§ Objectif
Pouvez-vous extraire de la liste ci-dessous les lignes situées entre celle qui contient « Export the report as PDF » et la fin de la liste, toutes deux incluses, et les reproduire sans rien y changer, en laissant les images hors de votre réponse ?

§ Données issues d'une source

※ ※ ※

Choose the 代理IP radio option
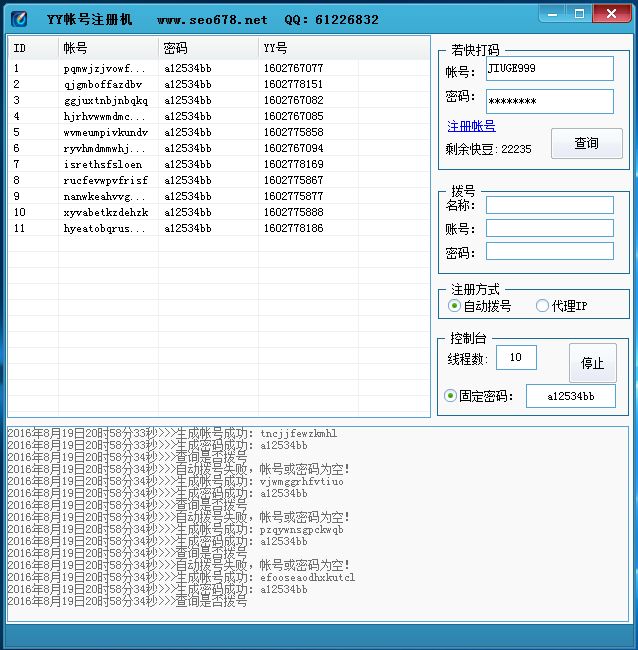The image size is (638, 650). coord(543,306)
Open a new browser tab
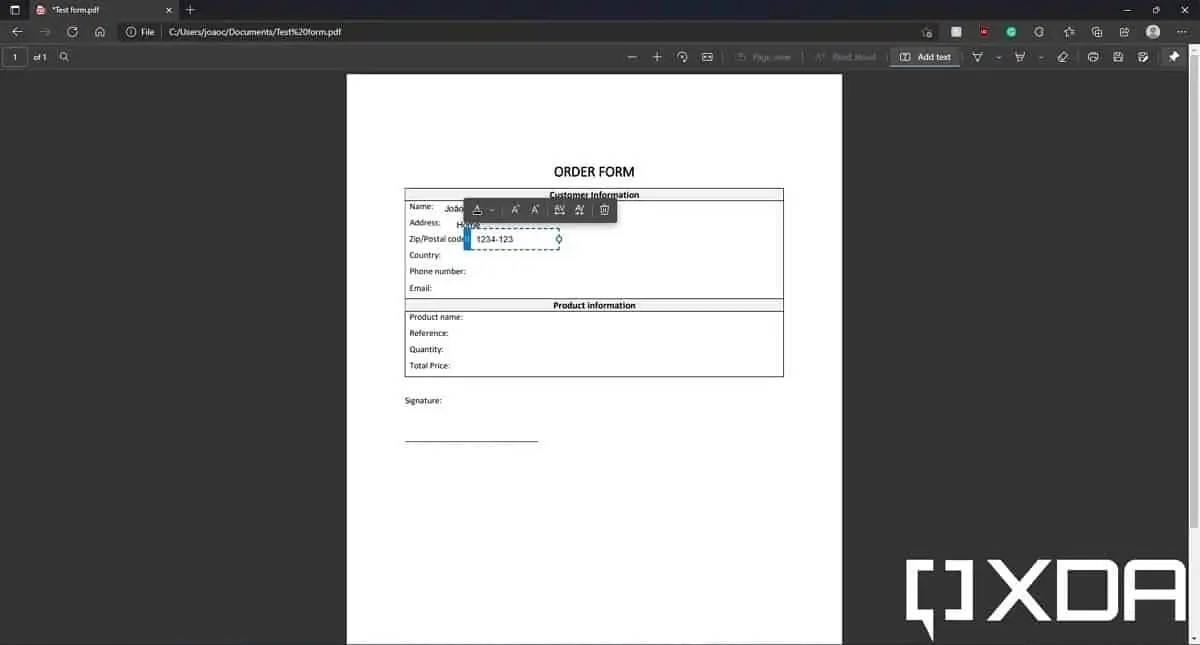 point(190,10)
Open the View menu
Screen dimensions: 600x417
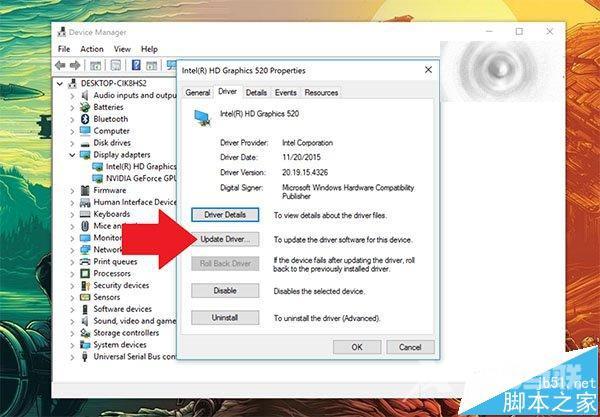pyautogui.click(x=122, y=49)

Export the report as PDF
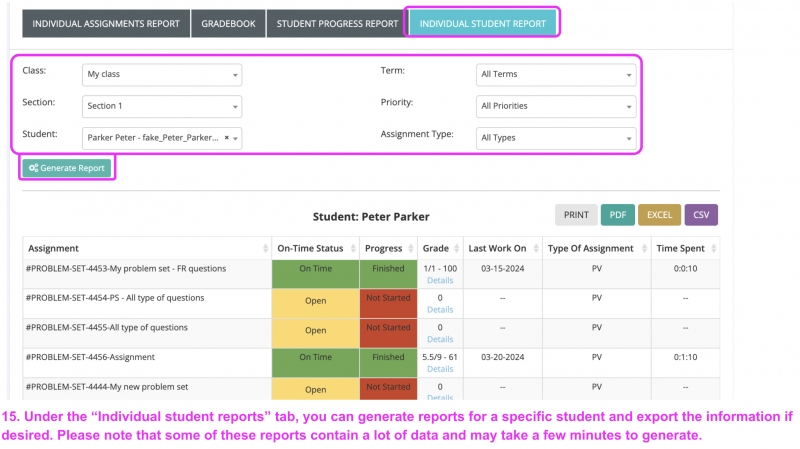pos(618,214)
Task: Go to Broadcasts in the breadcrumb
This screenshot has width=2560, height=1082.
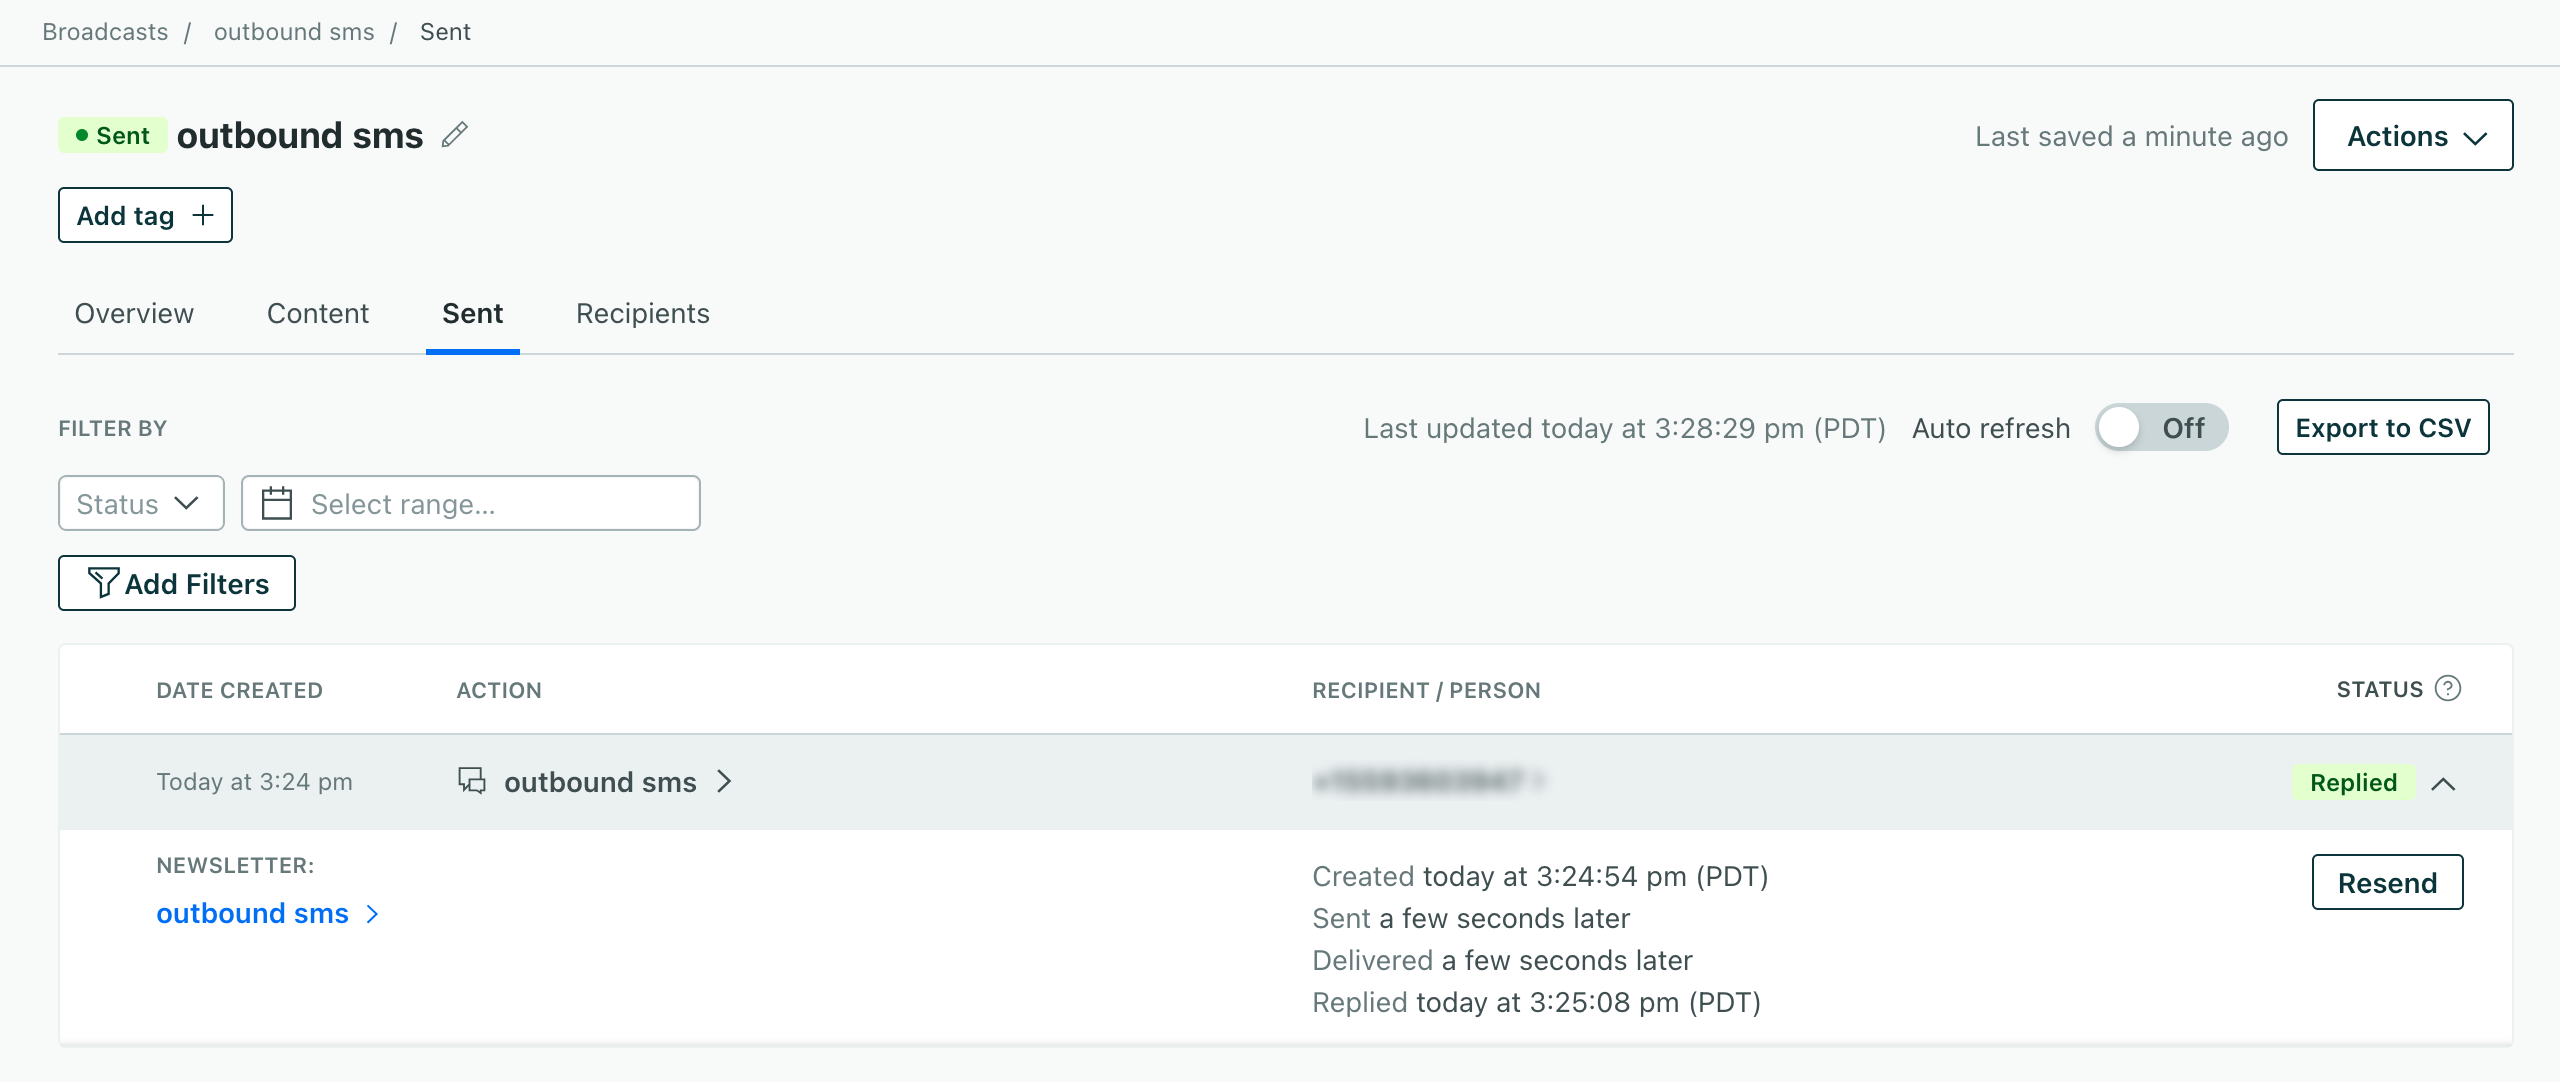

※ ※ ※

§ Réponse attendue
Export the report as PDF
pos(618,214)
Task: Go to Broadcasts in the breadcrumb
This screenshot has width=2560, height=1082.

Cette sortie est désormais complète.